So long as you have a few pantry essentials—coconut milk, chicken stock, fish sauce, and curry paste—you’re all set to make this unique dish. (Note: Fish sauce and curry paste can both be found in the ethnic aisle of your local grocery store.) The healthy combination you find here may not be found on the menu of your local Thai restaurant, but we guarantee it will inspire you to come up with your own tasty curry combinations.
- 1 can (13.5 ounces) coconut milk, divided
- 2 tablespoons yellow or red curry paste, divided
- 1 onion, chopped
- 1 butternut squash, peeled and cut into 1-inch cubes
- 1 bunch kale, leaves torn, stems chopped
- 1 can (14.5 ounces) chickpeas, rinsed and drained
- 1 1/2 cups chicken or vegetable stock
- 2 tablespoons fish sauce
- 1 tablespoon brown sugar
- 1-2 limes
- 1/4 bunch cilantro, chopped (for serving)
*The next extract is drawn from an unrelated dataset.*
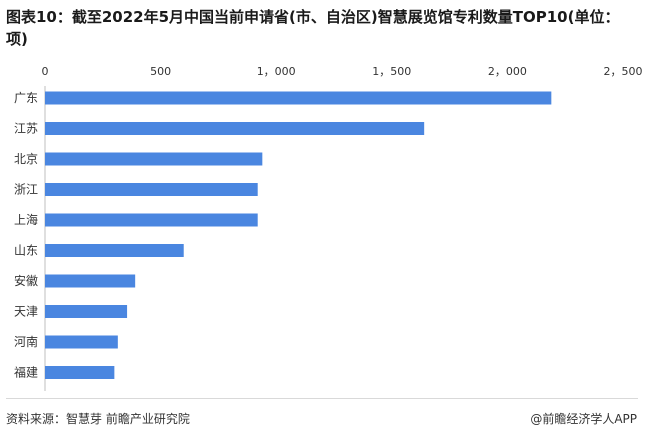 This screenshot has height=437, width=645. I want to click on category-label: 山东, so click(26, 251).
- Heat a 3-quart saucepan or Dutch oven over medium-high heat. Pour in 1/2 can coconut milk and whisk in 2 tablespoons curry paste. Simmer for about 1 minute, or until fragrant.
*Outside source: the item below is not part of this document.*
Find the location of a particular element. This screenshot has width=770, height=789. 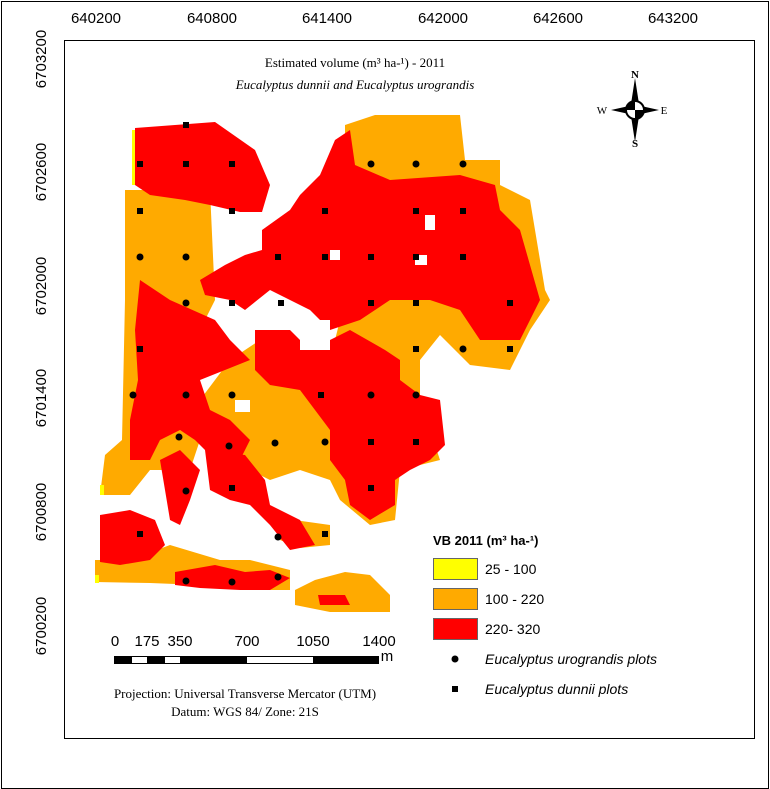

legend-swatch-high is located at coordinates (456, 629).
- Add onion and simmer for another 3 minutes. Add butternut squash, kale stems, chickpeas, remaining 1/2 can coconut milk, stock, fish sauce, and brown sugar. Cover and bring to a boil.
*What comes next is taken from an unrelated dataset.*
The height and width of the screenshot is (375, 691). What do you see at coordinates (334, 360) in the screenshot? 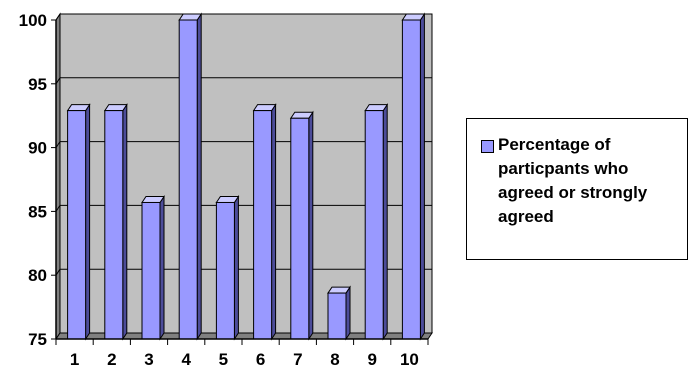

- Lower heat to a simmer, and cook uncovered for an additional 8 to 10 minutes. Add kale leaves, and cook for another 2 to 3 minutes
- To finish curry, squeeze juice from 1/2 lime. Season to taste (more fish sauce if it's not salty enough, brown sugar if it's not sweet enough, or lime juice if it's not tart enough).
- Serve with lime wedges and cilantro.